Martin Boyce Same Day, 2015
Martin Boyce's Same Day initially recalls a window into a theatrical set or dark miniature parallel world. The work further emphasizes the allusion to a theatrical stage by creating inside the mantelpiece a set: on the right an opening is reminiscent of a stage door. Its cast frame refers to the shapes of French sculptors Jan and Joel Martel's concrete trees, constructed for Robert Mallet-Stevens’s Pavilion of Transport at the 1925 Exposition des Arts Decoratifs et Industriels Modernes in Paris have been an important part of Martin Boyce’s formal vocabulary since 2005. The stark verticals and horizontals of the frame double as mantelpiece and a kind of proscenium arch, that, similar to its function in a theater where it creates a “window” around the scenery, appears to flank a stage. Same Day retains the ambivalence of its function: as fireplace associated with the security of home & hearth and as enigmatic theatrical set.
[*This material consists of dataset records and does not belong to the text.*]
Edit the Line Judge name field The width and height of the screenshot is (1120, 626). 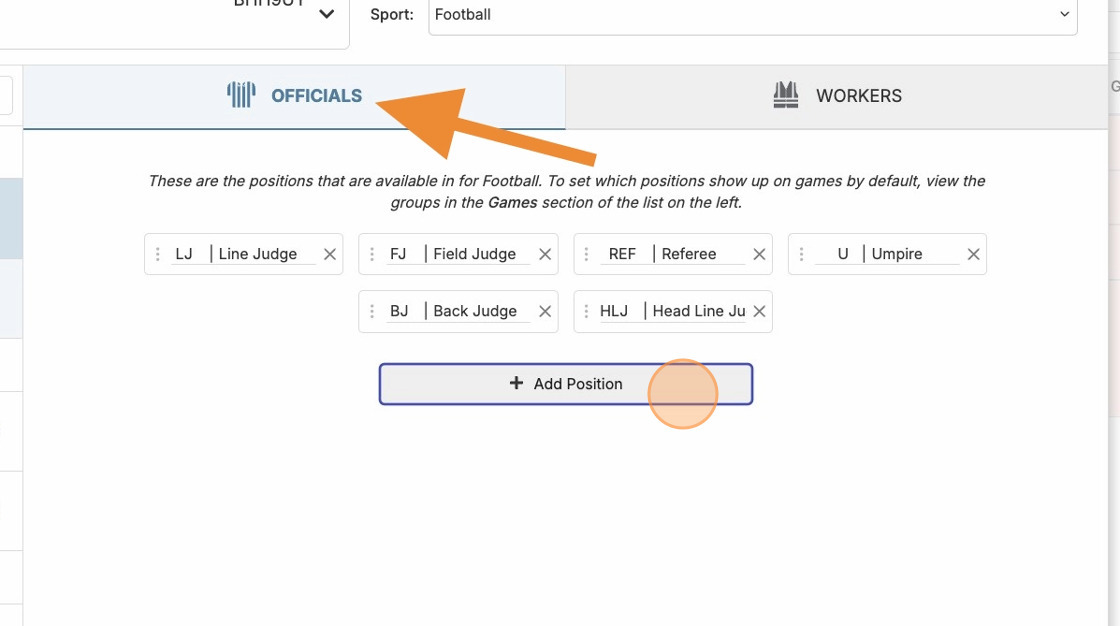pos(265,254)
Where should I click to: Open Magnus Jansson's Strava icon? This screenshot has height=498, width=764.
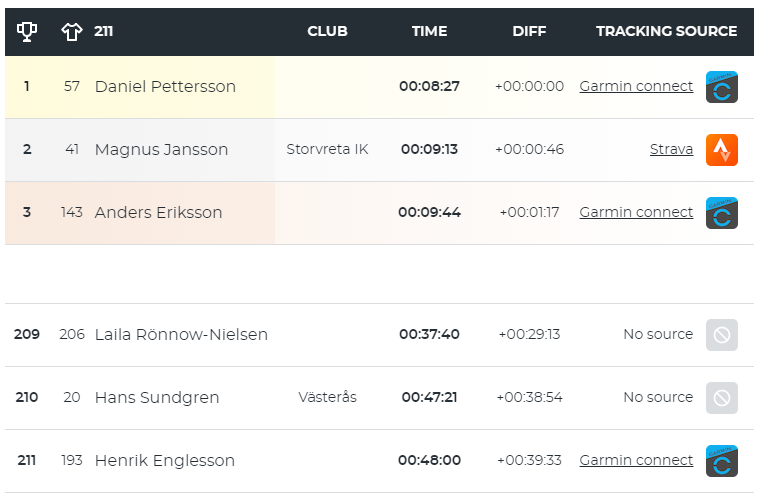pos(722,150)
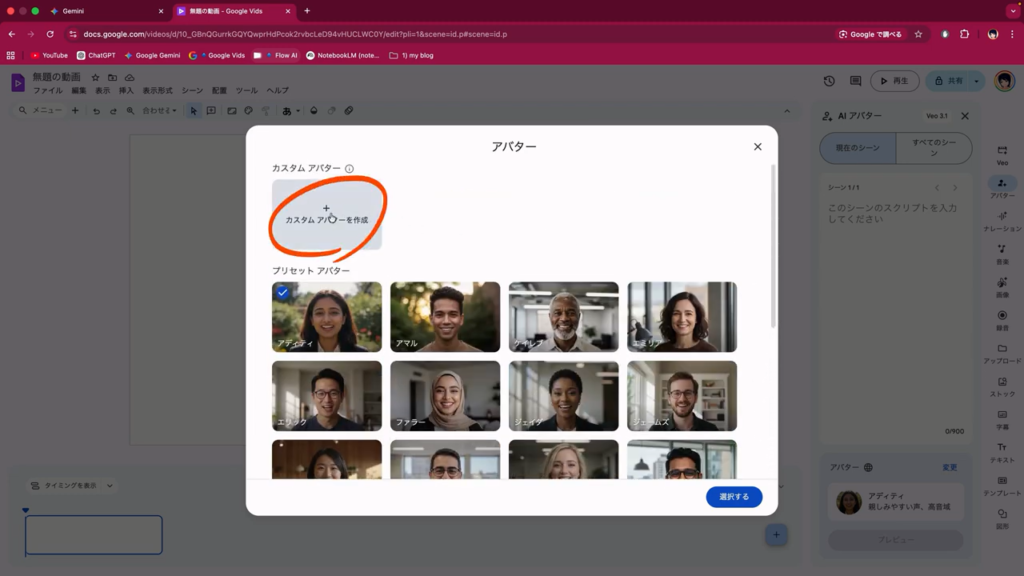Image resolution: width=1024 pixels, height=576 pixels.
Task: Pick the エミリア preset avatar
Action: pyautogui.click(x=682, y=316)
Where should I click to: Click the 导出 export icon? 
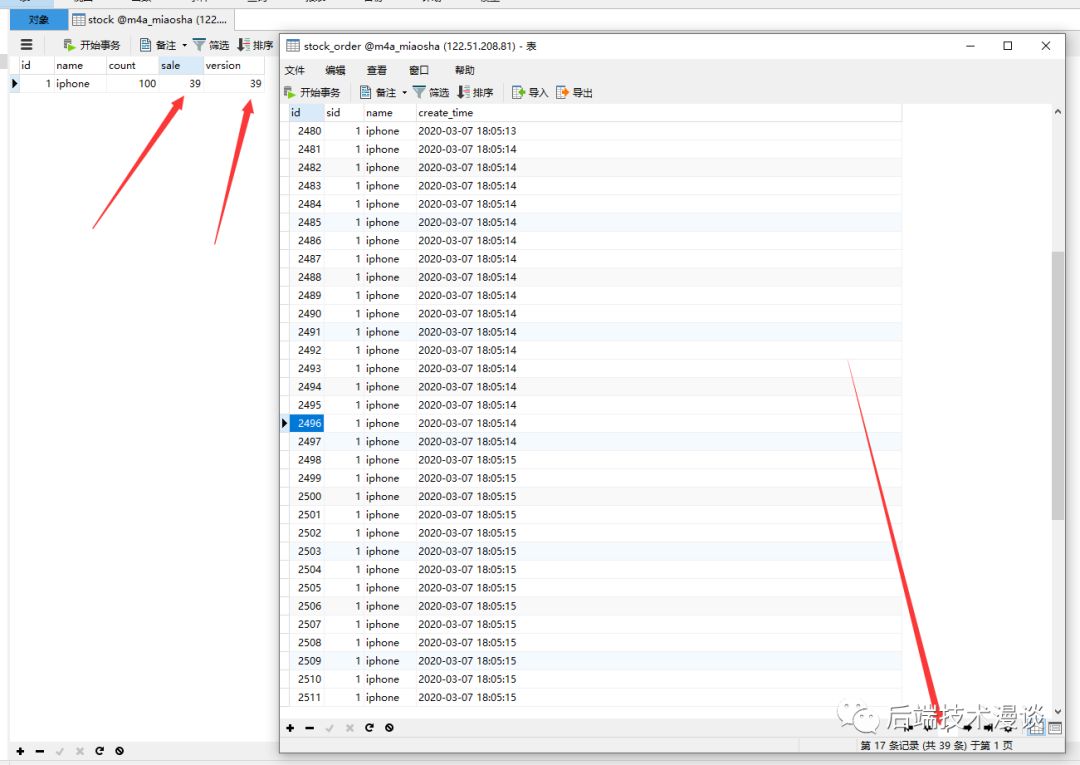(x=574, y=92)
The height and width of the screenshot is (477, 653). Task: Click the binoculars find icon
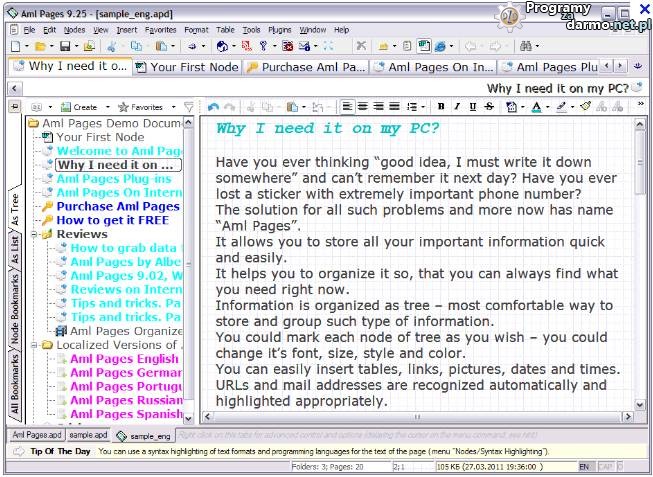(527, 46)
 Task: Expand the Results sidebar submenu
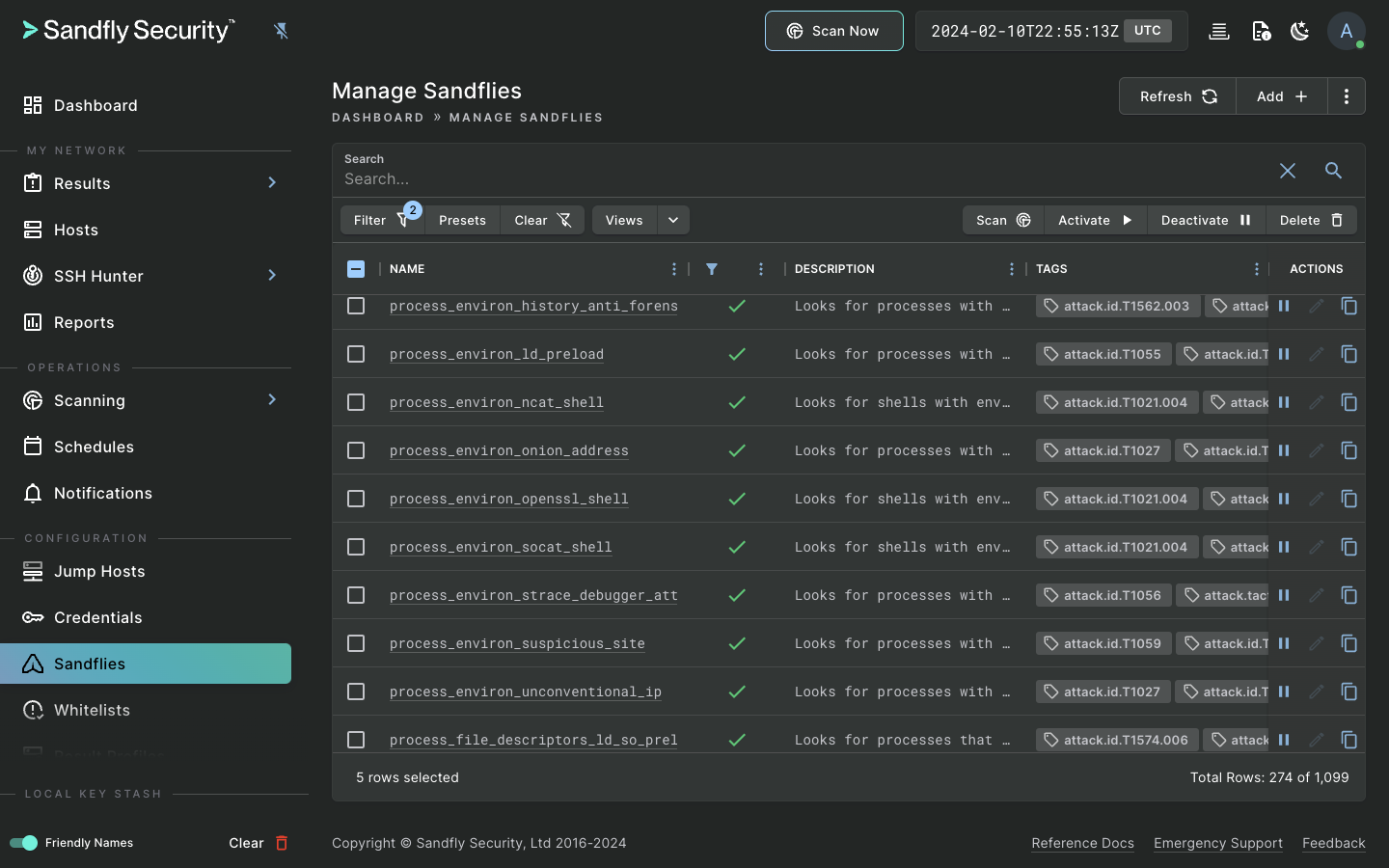click(272, 182)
Unlike Martin Boyce works which are based on common everyday objects such as outlets or ventilation grills that, because of their generality and functionality may not at first catch the spectators’ attention, Same Day embraces the more flamboyant side of modernist and late modernist design. It quotes both Carlo Mollini’s extravagant fireplace placed high on the wall, surrounded by a partially blinded mirror, as well as the fireplace installed on the rooftop of Le Corbusier and Pierre Jeanneret’s Beistegui apartment in Paris from 1929-31. Both reference works play on paradoxical associations: Mollino pairs his ornate fireplace with a mix of modern furniture and draws attention to its artifice, while Le Corbusier and Pierre Jeanneret’s locate the fixture associated with warmth in their chambre à ciel ouvert on the open roof garden, where its shape echoes Paris’s landmark Arc de triomphe located “behind” it.
René Magritte’s well known painting Time Transfixed (La Durée Poignardée) from 1938 is another reference point. In this painting the surrealist artist transformed the stovepipe of a coal burning stove into a charging locomotive, situating the train in a fireplace vent so that it appears to be emerging into the room from a railway tunnel.